# Work order:
Below are the records; retype each one exactly.

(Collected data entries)
◆ ◆ ◆ ◆ ◆ ◆ ◆
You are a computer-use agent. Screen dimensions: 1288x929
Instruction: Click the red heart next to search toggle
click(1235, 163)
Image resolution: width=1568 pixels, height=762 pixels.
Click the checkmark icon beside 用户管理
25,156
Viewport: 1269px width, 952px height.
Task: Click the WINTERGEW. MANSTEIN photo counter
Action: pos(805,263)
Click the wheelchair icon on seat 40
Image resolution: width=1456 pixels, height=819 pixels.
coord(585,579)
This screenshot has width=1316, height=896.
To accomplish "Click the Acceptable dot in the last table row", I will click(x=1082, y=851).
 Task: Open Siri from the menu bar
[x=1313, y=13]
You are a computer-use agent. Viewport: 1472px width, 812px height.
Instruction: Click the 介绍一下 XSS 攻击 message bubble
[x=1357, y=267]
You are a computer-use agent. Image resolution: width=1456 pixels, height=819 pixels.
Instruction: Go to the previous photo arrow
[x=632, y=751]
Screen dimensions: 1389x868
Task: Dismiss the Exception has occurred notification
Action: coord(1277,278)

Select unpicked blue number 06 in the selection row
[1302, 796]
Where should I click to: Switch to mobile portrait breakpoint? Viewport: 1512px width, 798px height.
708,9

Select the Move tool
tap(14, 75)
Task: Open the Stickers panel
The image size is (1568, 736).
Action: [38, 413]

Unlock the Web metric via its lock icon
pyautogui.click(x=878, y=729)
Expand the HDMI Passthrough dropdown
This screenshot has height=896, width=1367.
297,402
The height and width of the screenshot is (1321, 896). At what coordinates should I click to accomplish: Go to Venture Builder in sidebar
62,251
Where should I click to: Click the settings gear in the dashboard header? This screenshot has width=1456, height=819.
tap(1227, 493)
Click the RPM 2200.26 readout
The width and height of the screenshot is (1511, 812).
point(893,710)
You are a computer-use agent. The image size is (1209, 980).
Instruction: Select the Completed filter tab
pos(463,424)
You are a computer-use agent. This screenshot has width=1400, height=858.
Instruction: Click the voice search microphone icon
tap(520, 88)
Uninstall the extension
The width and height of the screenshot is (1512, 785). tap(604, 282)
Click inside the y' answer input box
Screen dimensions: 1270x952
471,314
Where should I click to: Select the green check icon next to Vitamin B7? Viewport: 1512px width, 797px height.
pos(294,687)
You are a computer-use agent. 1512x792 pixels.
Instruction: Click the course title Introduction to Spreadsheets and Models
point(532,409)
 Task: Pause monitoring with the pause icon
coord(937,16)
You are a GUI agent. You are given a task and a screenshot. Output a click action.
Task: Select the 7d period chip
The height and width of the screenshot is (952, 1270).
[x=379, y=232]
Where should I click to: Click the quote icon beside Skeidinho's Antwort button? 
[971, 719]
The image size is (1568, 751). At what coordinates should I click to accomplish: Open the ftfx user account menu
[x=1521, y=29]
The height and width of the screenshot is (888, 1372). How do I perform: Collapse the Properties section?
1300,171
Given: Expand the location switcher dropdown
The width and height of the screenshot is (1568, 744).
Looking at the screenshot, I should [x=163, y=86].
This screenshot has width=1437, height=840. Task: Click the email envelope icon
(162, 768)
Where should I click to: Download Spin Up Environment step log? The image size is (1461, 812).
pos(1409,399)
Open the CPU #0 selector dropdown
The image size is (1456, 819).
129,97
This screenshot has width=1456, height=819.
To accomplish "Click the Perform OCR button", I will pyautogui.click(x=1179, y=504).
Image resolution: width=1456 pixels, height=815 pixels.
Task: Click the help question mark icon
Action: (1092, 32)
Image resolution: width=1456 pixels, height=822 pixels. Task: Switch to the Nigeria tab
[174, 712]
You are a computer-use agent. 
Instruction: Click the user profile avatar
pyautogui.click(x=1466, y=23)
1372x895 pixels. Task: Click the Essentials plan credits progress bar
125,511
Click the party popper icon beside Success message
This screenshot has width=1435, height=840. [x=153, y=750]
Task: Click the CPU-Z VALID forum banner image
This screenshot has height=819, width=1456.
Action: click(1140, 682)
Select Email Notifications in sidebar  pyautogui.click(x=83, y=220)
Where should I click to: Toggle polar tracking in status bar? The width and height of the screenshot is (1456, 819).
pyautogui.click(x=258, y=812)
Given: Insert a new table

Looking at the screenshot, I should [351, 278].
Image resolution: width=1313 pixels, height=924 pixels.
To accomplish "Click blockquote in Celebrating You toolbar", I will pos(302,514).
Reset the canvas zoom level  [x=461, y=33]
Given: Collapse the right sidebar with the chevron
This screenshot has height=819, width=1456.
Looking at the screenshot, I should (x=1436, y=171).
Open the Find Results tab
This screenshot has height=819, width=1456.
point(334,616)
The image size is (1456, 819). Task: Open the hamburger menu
◆ ◆ ◆ ◆ ◆ ◆ ◆
# Solution:
You are a computer-use agent. Screen dimensions: 1288x929
Instruction: Click the red heart next to search toggle
click(1235, 163)
Image resolution: width=1568 pixels, height=762 pixels.
Click the checkmark icon beside 用户管理
25,156
Viewport: 1269px width, 952px height.
Task: Click the WINTERGEW. MANSTEIN photo counter
Action: pos(805,263)
Click the wheelchair icon on seat 40
Image resolution: width=1456 pixels, height=819 pixels.
coord(585,579)
This screenshot has width=1316, height=896.
To accomplish "Click the Acceptable dot in the last table row", I will click(x=1082, y=851).
 Task: Open Siri from the menu bar
[x=1313, y=13]
You are a computer-use agent. Viewport: 1472px width, 812px height.
Instruction: Click the 介绍一下 XSS 攻击 message bubble
[x=1357, y=267]
You are a computer-use agent. Image resolution: width=1456 pixels, height=819 pixels.
Instruction: Go to the previous photo arrow
[x=632, y=751]
Screen dimensions: 1389x868
Task: Dismiss the Exception has occurred notification
Action: coord(1277,278)

Select unpicked blue number 06 in the selection row
[1302, 796]
Where should I click to: Switch to mobile portrait breakpoint? Viewport: 1512px width, 798px height.
708,9

Select the Move tool
tap(14, 75)
Task: Open the Stickers panel
The image size is (1568, 736).
Action: [38, 413]

Unlock the Web metric via its lock icon
pyautogui.click(x=878, y=729)
Expand the HDMI Passthrough dropdown
This screenshot has height=896, width=1367.
297,402
The height and width of the screenshot is (1321, 896). At what coordinates should I click to accomplish: Go to Venture Builder in sidebar
62,251
Where should I click to: Click the settings gear in the dashboard header? This screenshot has width=1456, height=819.
tap(1227, 493)
Click the RPM 2200.26 readout
The width and height of the screenshot is (1511, 812).
point(893,710)
You are a computer-use agent. The image size is (1209, 980).
Instruction: Select the Completed filter tab
pos(463,424)
You are a computer-use agent. This screenshot has width=1400, height=858.
Instruction: Click the voice search microphone icon
tap(520, 88)
Uninstall the extension
The width and height of the screenshot is (1512, 785). tap(604, 282)
Click inside the y' answer input box
Screen dimensions: 1270x952
471,314
Where should I click to: Select the green check icon next to Vitamin B7? Viewport: 1512px width, 797px height.
pos(294,687)
You are a computer-use agent. 1512x792 pixels.
Instruction: Click the course title Introduction to Spreadsheets and Models
point(532,409)
 Task: Pause monitoring with the pause icon
coord(937,16)
You are a GUI agent. You are given a task and a screenshot. Output a click action.
Task: Select the 7d period chip
The height and width of the screenshot is (952, 1270).
[x=379, y=232]
Where should I click to: Click the quote icon beside Skeidinho's Antwort button? 
[971, 719]
The image size is (1568, 751). At what coordinates should I click to accomplish: Open the ftfx user account menu
[x=1521, y=29]
The height and width of the screenshot is (888, 1372). How do I perform: Collapse the Properties section?
1300,171
Given: Expand the location switcher dropdown
The width and height of the screenshot is (1568, 744).
Looking at the screenshot, I should [x=163, y=86].
This screenshot has width=1437, height=840. Task: Click the email envelope icon
(162, 768)
Where should I click to: Download Spin Up Environment step log? The image size is (1461, 812).
pos(1409,399)
Open the CPU #0 selector dropdown
The image size is (1456, 819).
129,97
This screenshot has width=1456, height=819.
To accomplish "Click the Perform OCR button", I will pyautogui.click(x=1179, y=504).
Image resolution: width=1456 pixels, height=815 pixels.
Task: Click the help question mark icon
Action: (1092, 32)
Image resolution: width=1456 pixels, height=822 pixels. Task: Switch to the Nigeria tab
[174, 712]
You are a computer-use agent. 
Instruction: Click the user profile avatar
pyautogui.click(x=1466, y=23)
1372x895 pixels. Task: Click the Essentials plan credits progress bar
125,511
Click the party popper icon beside Success message
This screenshot has width=1435, height=840. [x=153, y=750]
Task: Click the CPU-Z VALID forum banner image
This screenshot has height=819, width=1456.
Action: click(1140, 682)
Select Email Notifications in sidebar  pyautogui.click(x=83, y=220)
Where should I click to: Toggle polar tracking in status bar? The width and height of the screenshot is (1456, 819).
pyautogui.click(x=258, y=812)
Given: Insert a new table

Looking at the screenshot, I should [351, 278].
Image resolution: width=1313 pixels, height=924 pixels.
To accomplish "Click blockquote in Celebrating You toolbar", I will pos(302,514).
Reset the canvas zoom level  [x=461, y=33]
Given: Collapse the right sidebar with the chevron
This screenshot has height=819, width=1456.
Looking at the screenshot, I should (x=1436, y=171).
Open the Find Results tab
This screenshot has height=819, width=1456.
point(334,616)
The image size is (1456, 819). Task: Open the hamburger menu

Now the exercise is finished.